Convicted on Three Counts; Fine Levied for Negligence

NO WRITER ATTRIBUTED

Denis D. Barber '60 was found guilty last week of three out of six charges arising from an accident in Back Bay on March 20, where he injured Robert Stevens of Jamaica Plain. Barber was acquitted of driving under the influence of alcohol and driving an uninsured and unregistered automobile.

Judge Theodore A. Glynn, Jr. gave the Leverett House junior a three-month suspended sentence for leaving the scene of an accident and failure to identify, a $50 fine for negligent driving, and placed the charge of driving the wrong way on a one-way street on file.

An M.D.C. detective, off duty, stopped the car at Boylston and Charles Sts., where Barber had driven from the scene of the accident, on Columbus Ave., near the Statler Hotel.

Driver "Confused"

Testifying on his own behalf, Barber told the court that "the first time I saw the injured man was at the moment of impact." He stated that he was "very confused" and neither accelerated nor slowed down after the accident.

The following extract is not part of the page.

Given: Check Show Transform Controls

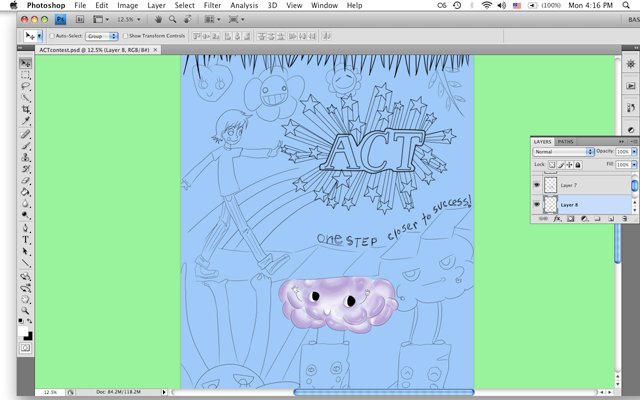Looking at the screenshot, I should pyautogui.click(x=124, y=36).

He did not know Columbus Ave. was one-way when he entered it, but realized when he saw lights coming toward him rather than from behind. Barber said, about the liquor charge, that throughout the evening he had had only two small cups of Bourbon punch at a Yearbook party and a total of four beers at the Palace Bar and the 411 Lounge in Boston.

Barber, a diabetic, had taken insulin at 10:30 a.m. on the morning of the day of the accident. Dr. John C. Wells, associate physician of the University Health Services, testified that at the time of the accident the insulin would have had its maximum action.